10 thoughts on “The Washington Post “Factchecker” Wants Us To Know That President Biden Lying About the Georgia Voting Law Isn’t So Bad Because President Trump Lied All The Time.

      • Donald Trump is double plus I good. That’s three wrongs.

        Multiplied by Biden’s wrong, is:

        A lie x a lie x a lie x a lie

        Is no longer a lie….

        • Kind of like, “I know your are, but what am I? INFINITY!” And we re essentially dealing with sixth graders on the Post’s staff.

    • Not so much “lack,” as a studied indifference to the ethical malfeasance of the “not as bad as” fallacy and deliberately comparing apples and oranges. Their contortions to minimize Biden’s lie by trying to attack Trump as worse is just the inevitable consequence of picking one side as good and the other as bad.

      Once you decide one side represents good and the other evil, all sorts of unethical behavior become “justified.” Remember Jack’s favorite from “A man for all seasons” about giving the Devil the benefit of law? Obviously, the media prefer Roper’s side of the argument. One day, the Devil will turn and rend them.

      Either way, the verdict can only be “unethical.”

  1. When I recently noted on Facebook the fact, and it is a fact, that Biden has intentionally told the public that the Georgia voting reform bill limits the times for voting when in fact it expands them…

    How can you be sure that that is a fact, rather than (say) Biden sincerely believing what his script writers put before him? Is it the technicality that he intentionally spoke what was before him combined with the fact that it was not true, regardless of whether or not he was intentionally uttering what he knew to be untrue? Yet you go on to charge Biden with lying on the basis of that. But in my book, Biden can only be called a liar if he wittingly utters untruths. Can “Biden” really be associated with “wittingly”? Of course, this is only a technical exoneration of the man himself, not of the apparat behind him.
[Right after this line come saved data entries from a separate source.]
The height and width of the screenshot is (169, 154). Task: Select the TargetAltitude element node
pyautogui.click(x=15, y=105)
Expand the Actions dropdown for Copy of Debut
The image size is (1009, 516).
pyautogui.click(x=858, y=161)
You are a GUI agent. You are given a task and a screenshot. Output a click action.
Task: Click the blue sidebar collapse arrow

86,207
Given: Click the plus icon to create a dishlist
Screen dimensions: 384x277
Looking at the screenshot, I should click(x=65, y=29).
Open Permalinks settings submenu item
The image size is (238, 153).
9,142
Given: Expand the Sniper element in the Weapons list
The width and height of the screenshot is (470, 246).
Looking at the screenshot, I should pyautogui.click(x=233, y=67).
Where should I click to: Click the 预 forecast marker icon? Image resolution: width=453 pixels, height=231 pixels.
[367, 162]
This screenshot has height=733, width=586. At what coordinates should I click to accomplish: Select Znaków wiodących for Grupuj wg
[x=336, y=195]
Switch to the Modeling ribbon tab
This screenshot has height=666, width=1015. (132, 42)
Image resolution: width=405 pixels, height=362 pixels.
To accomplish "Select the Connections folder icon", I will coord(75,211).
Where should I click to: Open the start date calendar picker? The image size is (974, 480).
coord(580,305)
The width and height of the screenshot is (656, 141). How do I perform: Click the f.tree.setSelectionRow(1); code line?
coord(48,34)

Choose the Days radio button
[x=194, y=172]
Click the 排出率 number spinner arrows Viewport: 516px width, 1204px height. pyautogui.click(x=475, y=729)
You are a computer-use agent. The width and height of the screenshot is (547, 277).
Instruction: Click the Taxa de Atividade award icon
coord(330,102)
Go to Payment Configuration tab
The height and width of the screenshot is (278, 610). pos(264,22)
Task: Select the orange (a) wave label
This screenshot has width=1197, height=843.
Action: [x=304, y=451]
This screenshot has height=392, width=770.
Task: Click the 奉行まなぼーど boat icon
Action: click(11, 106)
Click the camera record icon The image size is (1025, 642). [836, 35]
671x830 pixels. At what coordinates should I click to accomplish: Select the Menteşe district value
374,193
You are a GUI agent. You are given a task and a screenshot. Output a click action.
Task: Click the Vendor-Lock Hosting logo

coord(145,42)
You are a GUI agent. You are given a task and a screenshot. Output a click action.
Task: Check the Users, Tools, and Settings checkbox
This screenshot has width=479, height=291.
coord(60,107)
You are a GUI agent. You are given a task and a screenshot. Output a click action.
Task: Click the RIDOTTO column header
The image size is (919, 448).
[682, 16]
    • That wouldn’t change the fact that he “intentionally told the public that the Georgia voting reform bill limits the times for voting when in fact it expands them…”…right?

  2. There was an interesting PEW study a few years back that sort of touched on this:

    Only 1 in 4 adults could correctly identify all 5 fact statements, and only 35% could identify all 5 opinion statements.

    It was not about if you agreed with the statement or not, or even if it were true or not, it was is it structured as a statement of fact, or opinion, and only 26% and 35% could identify that.

    Questions for facts were like: “President Barak Obama was born in the United states.” You can agree or not, but that is clearly someone making a fact statement. There is a fact that can be checked there.

    Questions for opinions were like: “Government is almost always wasteful and inefficient.” This is an opinion statement, what does “wasteful and inefficient” mean? Compared to what. Who decides what “Almost always” means, what if it is only wasteful 60% of the time, is that almost always? If it is almost always “wasteful and inefficient” isn’t it efficient at being wasteful? What if it were inefficient but not wasteful?

    Reading your thoughts above just brought this study to mind. These “fact” checkers seem to check opinion a lot, and don’t seem to know the difference.

    • I once heard a saying that went something like (quoting from memory): “there is no worse form of waste than doing well that which ought not to be done at all”.

      The rest of your comment deserves a full analysis, but I don’t have the time just now. But the theme I want to bring out is that a fact statement is still a fact statement even if its underpinnings have to do with opinion. There’s a definite spectrum here, e.g. “I don’t like porridge” is an opinion statement (which happens to be factually true of me) but that there government statement above may be factual, even if it is driven by an opinion and not supported by facts as it is presented; that is, it may be fact based if certain other conditions are met. Further: as I don’t have time to bring out facts and argument in support of what I just stated, you may be inclined to call it opinion – but that would be prejudging. Facts don’t become opinions simply from not yet having been brought out (feel free to infinitely regress calling that an opinion).